The main results demonstrate the following:

• Purchasing cost was another significant element, proving that technological deployment highly relies on economic feasibility and practicality. Thus, electric vehicles, while still being more expensive than diesel ones, even with governmental subsidies (EUR 26,520.95 versus EUR 44,318.75), over an ownership period of 8 years will be cheaper to retain (EUR 25,5894.2 versus EUR 28,0501.96), encouraging an ongoing shift towards electrification. On the contrary, AGVs with lockers, Neolix in this study, despite the lowest purchasing and TCO costs (EUR 24,910.75 and EUR 41,574.82), make autonomy an expensive option, questioning its practicality, as the AG’s load capacity is 6 times smaller than a delivery van.
• Regarding fuel efficiency, the effect of the auxiliary tool, SOT, on vehicles’ feeding costs was considered, discovering a significant difference in savings capabilities for diesel versus electric vehicles benefiting the former while the cumulative TCO period savings for the latter were not even enough to overcome initial technological investment. Although SOT technology did not bring significant fuel savings for electric vehicles, it still represents interest from a sustainability perspective, being a source of green energy that can otherwise supplement standard charging from a grid or support a cooling system for food delivery.
• Total operational time increase, capacity occupation and reliability benefits affect the total number of parcels delivered, representing the income constituent often neglected in economic assessments. Under the conditions of the maximum capacity of 220 parcels and 39 parcels of 12 L for a delivery van and Neolix, respectively, even with an increase in possible delivery time to 07:00–01:00 as opposed to the traditional 08:00–21:30 range, an AGV is not able to deliver more parcels than a van. Therefore, in sensitivity analysis, factors like average parcel volume and delivery area density were examined, to find out the factors’ break-even values when an AGV becomes more profitable than the delivery van. It was discovered that Neolix should be used for parcels with a volume of less than 9.06 L, or in areas of parcel density as high as 0.62 km per parcel, to provide competitive performance results within urban delivery contexts.
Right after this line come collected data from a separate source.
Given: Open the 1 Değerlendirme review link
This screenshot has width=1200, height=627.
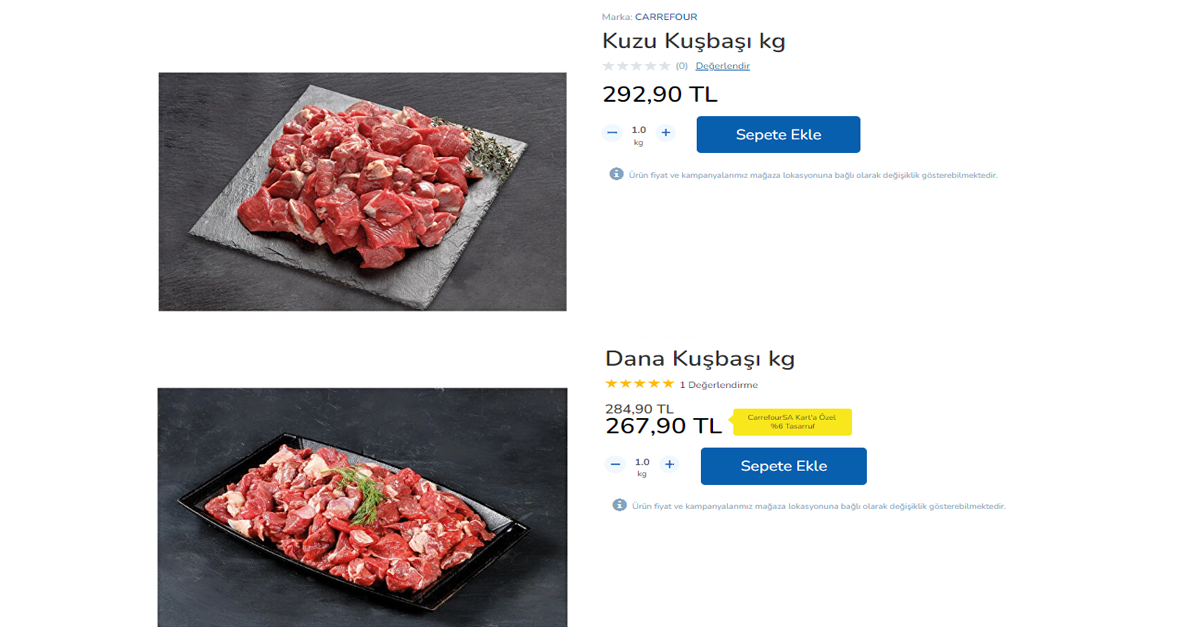Looking at the screenshot, I should (x=719, y=385).
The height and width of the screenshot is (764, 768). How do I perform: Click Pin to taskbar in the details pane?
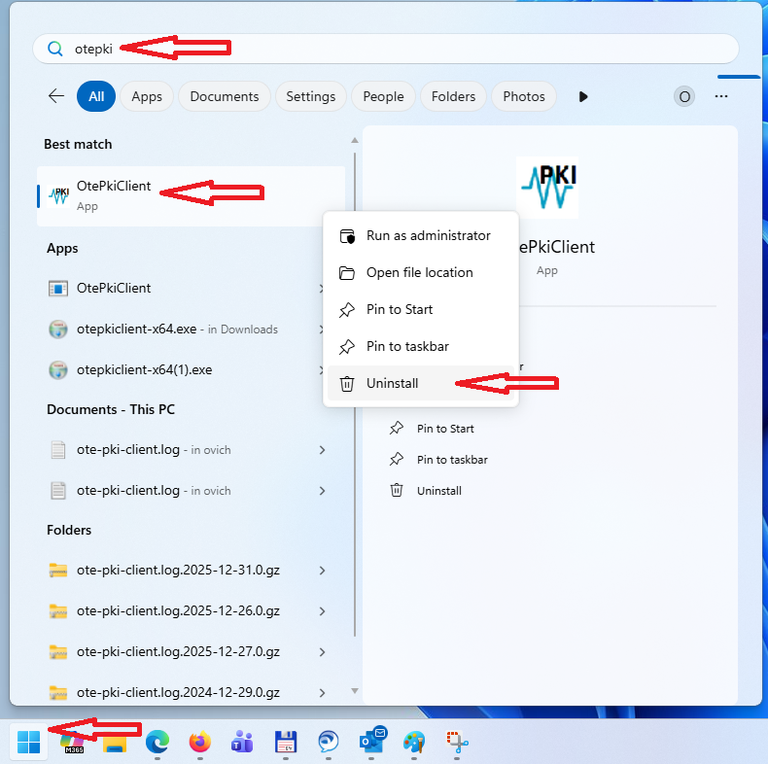pos(452,460)
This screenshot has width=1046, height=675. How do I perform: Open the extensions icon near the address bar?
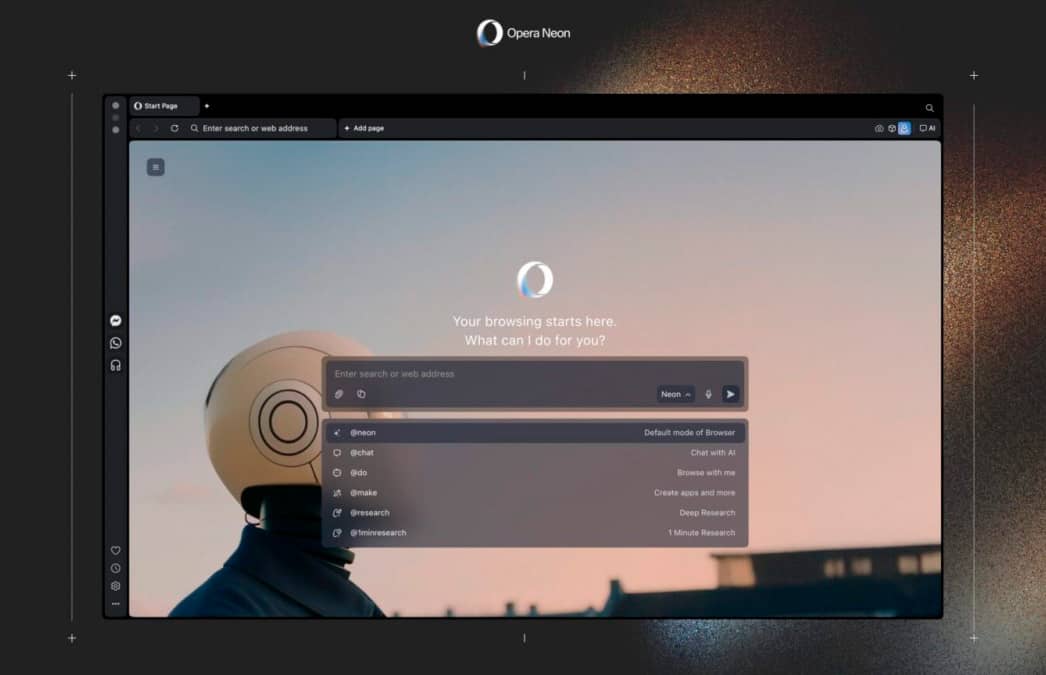(892, 128)
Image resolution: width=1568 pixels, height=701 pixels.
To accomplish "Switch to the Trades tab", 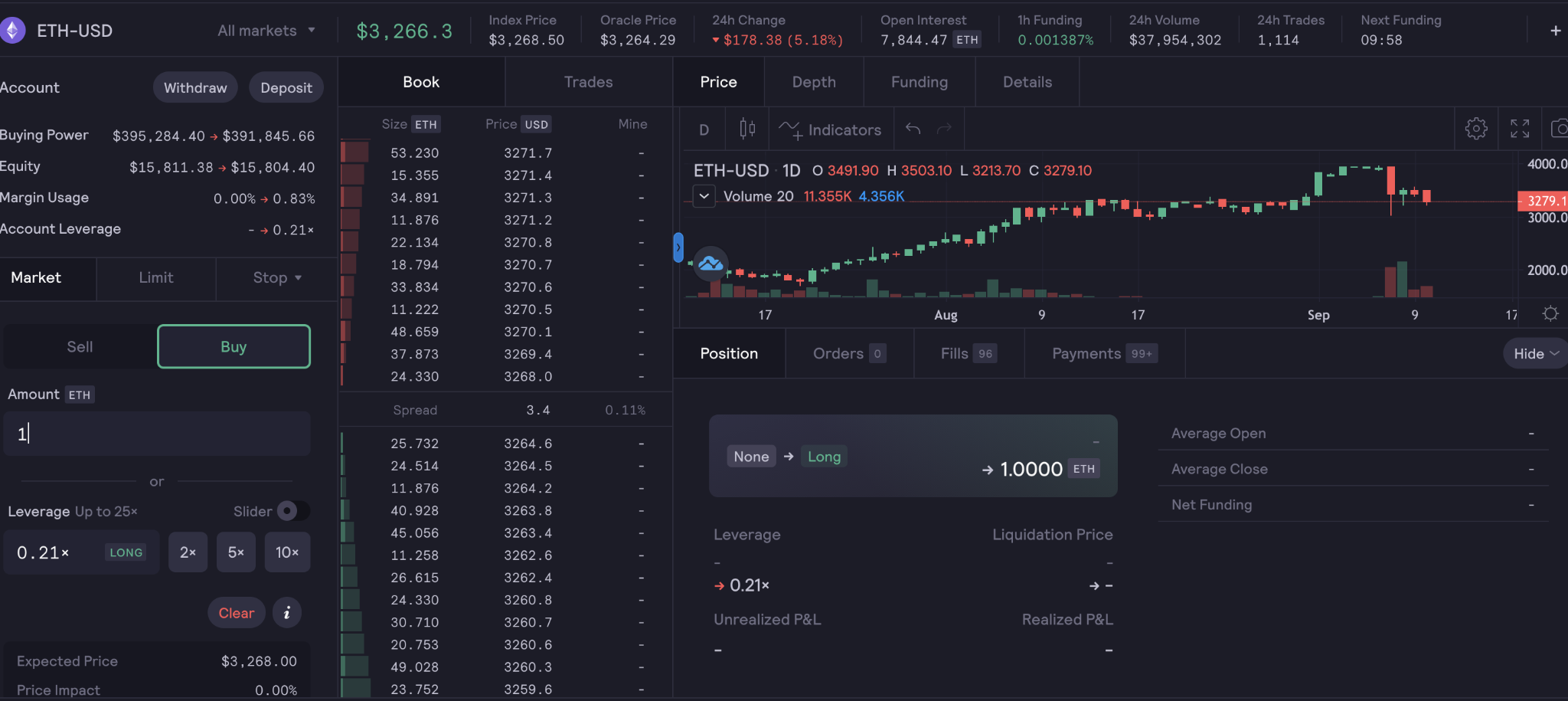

• Presumably useful for the practitioners interested in the feasibility of autonomous vehicles for LMD operations, the conducted research proves AGVs are a potentially successful future project considering mandatory urban delivery conditions, high parcel demand density and sufficiently developed infrastructure, that would facilitate the deployment of AGVs similar to cargo bikes. Considering the theoretical implications, this study offers a framework allowing for a monetary-based comparison of vehicles used in LMD, within a multidimensional context of environmental sustainability, effectiveness and efficiency. Furthermore, this paper determines the AGV with lockers as a separate class of innovative solutions along the LMD technological transformation process and makes an academic contribution by investigating its competitiveness as a substitute to the ICEVs and eVs.
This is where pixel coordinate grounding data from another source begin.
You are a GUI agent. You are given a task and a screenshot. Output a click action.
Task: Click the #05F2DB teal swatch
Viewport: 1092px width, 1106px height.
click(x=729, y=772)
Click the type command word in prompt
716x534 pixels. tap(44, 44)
This research has the limitation of the absence of real operational data for AGVs; hence, it utilised, based on reasonable assumptions, data related to the usage of cargo bi-cycles in LMD conditions. A real case study on AGVs would improve the reliability of AGV comparison and is therefore highly advised. Financial benefits for electric vehicles will expire in 2026, which may induce an increase in electric vehicle ownership costs. Therefore, the given research could be repeated in 5 years with modernized vehicle models of all types and their new usage conditions, updated subsidy politics attributed to electric vehicles, and with consideration for possible autonomy-related investment allowances from the Dutch government. It will also allow for a better assessment of the distribution structure of different cost segments and their change patterns over time while simultaneously examining the prerequisites and drivers behind the changes. Further research on SOT technology and its environmental sustainability capabilities is also suggested.